» **PROBLEM TO SOLVE**: Wherever the string "purple" appears in the entries below, return the line that holds it.

(Stored items)

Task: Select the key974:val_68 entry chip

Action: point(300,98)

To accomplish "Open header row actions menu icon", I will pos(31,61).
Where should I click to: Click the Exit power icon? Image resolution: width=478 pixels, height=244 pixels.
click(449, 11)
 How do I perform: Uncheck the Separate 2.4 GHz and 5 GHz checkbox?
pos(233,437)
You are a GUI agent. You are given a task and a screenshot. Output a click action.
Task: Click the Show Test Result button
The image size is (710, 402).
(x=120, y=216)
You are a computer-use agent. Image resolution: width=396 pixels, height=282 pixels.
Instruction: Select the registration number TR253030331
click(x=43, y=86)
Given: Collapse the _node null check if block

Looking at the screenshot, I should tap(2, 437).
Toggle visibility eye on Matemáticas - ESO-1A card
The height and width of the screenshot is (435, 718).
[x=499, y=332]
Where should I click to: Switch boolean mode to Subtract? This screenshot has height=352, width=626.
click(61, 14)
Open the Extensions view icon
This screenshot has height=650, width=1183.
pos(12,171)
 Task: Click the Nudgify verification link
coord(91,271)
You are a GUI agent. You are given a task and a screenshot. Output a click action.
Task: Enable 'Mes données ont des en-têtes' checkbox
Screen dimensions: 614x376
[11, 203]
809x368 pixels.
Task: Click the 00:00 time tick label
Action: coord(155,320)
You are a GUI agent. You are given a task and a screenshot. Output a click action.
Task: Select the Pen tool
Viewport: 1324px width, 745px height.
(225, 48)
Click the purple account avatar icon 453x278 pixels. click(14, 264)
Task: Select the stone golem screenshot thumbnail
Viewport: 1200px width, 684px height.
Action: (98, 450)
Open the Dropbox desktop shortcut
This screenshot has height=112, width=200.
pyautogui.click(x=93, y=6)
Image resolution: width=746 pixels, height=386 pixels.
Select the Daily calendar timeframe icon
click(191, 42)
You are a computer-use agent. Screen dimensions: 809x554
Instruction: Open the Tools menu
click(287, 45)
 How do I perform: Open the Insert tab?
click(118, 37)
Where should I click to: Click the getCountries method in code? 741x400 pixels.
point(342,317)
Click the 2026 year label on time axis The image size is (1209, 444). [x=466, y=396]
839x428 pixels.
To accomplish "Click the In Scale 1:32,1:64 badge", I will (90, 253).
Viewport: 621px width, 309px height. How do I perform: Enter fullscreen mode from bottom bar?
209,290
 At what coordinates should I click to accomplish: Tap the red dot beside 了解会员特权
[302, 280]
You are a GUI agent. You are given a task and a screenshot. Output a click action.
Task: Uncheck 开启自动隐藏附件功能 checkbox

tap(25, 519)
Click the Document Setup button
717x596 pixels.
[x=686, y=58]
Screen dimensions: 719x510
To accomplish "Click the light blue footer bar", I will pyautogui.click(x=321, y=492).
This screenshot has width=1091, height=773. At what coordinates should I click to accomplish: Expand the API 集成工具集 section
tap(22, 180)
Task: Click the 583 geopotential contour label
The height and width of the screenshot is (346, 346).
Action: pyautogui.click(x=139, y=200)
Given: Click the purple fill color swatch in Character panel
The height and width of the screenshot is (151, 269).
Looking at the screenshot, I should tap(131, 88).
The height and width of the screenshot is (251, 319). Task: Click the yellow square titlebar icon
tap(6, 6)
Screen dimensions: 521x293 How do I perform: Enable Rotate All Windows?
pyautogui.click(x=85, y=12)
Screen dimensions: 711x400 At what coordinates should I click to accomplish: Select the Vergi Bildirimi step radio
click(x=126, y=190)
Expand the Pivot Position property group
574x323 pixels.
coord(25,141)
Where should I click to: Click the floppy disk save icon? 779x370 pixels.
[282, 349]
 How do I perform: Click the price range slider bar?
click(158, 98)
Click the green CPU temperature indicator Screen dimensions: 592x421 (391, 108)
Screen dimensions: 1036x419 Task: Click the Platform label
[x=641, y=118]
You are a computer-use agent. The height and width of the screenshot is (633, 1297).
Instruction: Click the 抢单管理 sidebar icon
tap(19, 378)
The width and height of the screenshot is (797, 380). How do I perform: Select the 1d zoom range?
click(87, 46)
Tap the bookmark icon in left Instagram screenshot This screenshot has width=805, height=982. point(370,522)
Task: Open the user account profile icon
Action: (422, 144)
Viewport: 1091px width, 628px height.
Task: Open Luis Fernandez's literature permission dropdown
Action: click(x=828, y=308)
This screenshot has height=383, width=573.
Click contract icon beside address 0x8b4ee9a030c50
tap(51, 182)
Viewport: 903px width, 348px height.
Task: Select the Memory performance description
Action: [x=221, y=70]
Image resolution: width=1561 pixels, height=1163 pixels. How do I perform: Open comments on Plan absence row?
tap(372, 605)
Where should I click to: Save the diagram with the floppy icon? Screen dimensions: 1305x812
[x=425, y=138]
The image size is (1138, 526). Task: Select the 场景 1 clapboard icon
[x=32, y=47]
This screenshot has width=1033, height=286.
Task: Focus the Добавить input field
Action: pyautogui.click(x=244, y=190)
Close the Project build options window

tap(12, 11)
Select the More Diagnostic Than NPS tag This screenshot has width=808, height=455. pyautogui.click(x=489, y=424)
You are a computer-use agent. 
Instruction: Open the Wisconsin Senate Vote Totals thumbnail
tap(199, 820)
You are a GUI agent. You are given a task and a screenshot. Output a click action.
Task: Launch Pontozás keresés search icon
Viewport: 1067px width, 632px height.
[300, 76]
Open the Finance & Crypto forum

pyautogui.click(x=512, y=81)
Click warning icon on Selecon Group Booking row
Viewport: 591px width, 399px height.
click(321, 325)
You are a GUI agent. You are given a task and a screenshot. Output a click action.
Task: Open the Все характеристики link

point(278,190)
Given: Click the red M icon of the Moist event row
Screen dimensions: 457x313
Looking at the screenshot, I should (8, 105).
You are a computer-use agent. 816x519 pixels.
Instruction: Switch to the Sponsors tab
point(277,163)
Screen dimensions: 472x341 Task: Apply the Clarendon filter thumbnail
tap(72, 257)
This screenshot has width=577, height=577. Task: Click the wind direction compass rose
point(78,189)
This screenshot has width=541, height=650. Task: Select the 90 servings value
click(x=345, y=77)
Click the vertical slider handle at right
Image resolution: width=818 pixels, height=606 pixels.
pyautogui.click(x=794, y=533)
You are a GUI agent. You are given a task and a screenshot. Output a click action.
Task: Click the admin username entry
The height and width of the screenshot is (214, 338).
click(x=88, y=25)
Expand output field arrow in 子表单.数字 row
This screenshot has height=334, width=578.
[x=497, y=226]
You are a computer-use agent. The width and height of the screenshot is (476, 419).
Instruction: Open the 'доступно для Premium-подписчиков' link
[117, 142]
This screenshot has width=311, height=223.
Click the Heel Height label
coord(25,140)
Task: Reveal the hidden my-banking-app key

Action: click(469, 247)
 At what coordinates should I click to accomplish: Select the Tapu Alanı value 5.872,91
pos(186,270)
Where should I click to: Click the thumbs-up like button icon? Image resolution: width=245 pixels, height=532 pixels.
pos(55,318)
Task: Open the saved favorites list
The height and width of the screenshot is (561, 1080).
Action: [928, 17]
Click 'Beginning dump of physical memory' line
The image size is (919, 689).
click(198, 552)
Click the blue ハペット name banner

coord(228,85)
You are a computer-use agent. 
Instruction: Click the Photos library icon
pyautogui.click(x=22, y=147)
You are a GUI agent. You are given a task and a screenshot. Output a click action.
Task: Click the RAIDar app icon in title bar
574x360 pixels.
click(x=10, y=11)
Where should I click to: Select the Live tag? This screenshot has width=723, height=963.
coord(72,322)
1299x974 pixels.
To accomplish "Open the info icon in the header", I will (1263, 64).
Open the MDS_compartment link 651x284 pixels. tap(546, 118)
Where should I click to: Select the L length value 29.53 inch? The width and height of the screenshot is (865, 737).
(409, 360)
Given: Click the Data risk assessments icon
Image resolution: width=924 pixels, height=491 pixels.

» **SOLUTION TO THE EXERCISE**:
Click the purple account avatar icon 453x278 pixels. click(14, 264)
Given: Click the purple fill color swatch in Character panel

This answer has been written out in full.